Mungkin terlalu berlebihan jika
dikatakan bahwa dinamika dan arah dunia, serta perilaku milyaran penduduknya,
ternyata dikendalikan hanya oleh beberapa gelintir anak muda. Tapi jika kita
simak kiprah Larry Page dan Sergey Brin, pendiri Google yang sama-sama kelahiran
1973; atau trio Jawed Karim (lahir 1979), Steve Chen (1978), dan Chad Hurley
(1977) penguasa Youtube; atau pencipta Facebook, Mark Zuckerberg yang lahir
tahun 1984; atau tiga serangkai pengembang Twitter yakni Jack Dorsey (1976),
Evan Williams (1972), dan Biz Stone (1974), mungkin kita akan mengangguk-angguk
sebagai tanda setuju atas pernyataan diatas.

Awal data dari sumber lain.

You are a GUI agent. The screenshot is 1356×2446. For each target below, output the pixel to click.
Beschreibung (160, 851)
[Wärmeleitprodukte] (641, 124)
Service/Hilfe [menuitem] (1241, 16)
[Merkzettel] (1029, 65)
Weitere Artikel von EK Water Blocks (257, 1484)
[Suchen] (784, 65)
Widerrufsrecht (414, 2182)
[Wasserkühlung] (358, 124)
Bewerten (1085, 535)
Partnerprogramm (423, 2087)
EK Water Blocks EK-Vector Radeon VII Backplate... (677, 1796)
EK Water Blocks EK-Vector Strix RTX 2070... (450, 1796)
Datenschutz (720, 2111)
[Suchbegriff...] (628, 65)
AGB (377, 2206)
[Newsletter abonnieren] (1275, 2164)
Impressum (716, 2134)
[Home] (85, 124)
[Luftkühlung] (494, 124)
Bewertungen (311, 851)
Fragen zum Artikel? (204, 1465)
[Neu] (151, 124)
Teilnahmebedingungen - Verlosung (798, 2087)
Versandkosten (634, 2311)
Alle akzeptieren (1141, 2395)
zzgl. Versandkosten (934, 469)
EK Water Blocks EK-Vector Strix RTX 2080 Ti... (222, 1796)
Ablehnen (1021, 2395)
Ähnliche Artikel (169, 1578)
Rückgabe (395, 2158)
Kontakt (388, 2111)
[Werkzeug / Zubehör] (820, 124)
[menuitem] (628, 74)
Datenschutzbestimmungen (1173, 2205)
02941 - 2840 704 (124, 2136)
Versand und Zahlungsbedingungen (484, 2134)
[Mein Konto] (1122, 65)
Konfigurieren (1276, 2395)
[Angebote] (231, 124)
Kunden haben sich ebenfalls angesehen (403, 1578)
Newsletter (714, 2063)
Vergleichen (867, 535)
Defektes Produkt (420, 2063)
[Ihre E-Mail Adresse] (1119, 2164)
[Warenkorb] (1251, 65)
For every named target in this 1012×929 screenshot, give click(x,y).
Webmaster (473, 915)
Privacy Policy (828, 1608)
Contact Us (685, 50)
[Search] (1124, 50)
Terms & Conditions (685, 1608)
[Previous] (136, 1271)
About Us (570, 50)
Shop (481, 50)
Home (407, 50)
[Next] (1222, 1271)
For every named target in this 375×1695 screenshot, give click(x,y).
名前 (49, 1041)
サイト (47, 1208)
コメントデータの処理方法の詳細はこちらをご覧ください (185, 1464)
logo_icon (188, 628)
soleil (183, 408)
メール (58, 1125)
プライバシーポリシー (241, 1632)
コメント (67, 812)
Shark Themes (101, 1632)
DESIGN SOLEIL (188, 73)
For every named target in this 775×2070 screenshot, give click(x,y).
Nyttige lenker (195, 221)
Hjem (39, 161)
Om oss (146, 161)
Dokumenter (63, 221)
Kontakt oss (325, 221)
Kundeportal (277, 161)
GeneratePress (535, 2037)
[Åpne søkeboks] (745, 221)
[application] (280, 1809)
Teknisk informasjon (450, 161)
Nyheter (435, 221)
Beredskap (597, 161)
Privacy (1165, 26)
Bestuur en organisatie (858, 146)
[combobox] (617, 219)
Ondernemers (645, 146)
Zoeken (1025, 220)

Bisakah anda bayangkan seandainya
Yahoo!, Google, Facebook, Youtube, dan Twitter mogok sehari saja? Dunia
pastilah seperti kembali ke masa kegelapan dimana komunikasi antar manusia
terputus, promosi produk terputus, penggalian informasi dan penelusuran berita
melalui search engine juga terputus.
Bahkan hobby meng-upload foto dan mengunggah status juga
tidak bisa dilakukan oleh kalangan anak-anak muda yang sudah terlanjur
menjadikan sosial media tersebut sebagai bagian dari gaya hidupnya. Adakah
manusia di planet ini yang tidak memanfaatkan jasa salah satu diantara mereka?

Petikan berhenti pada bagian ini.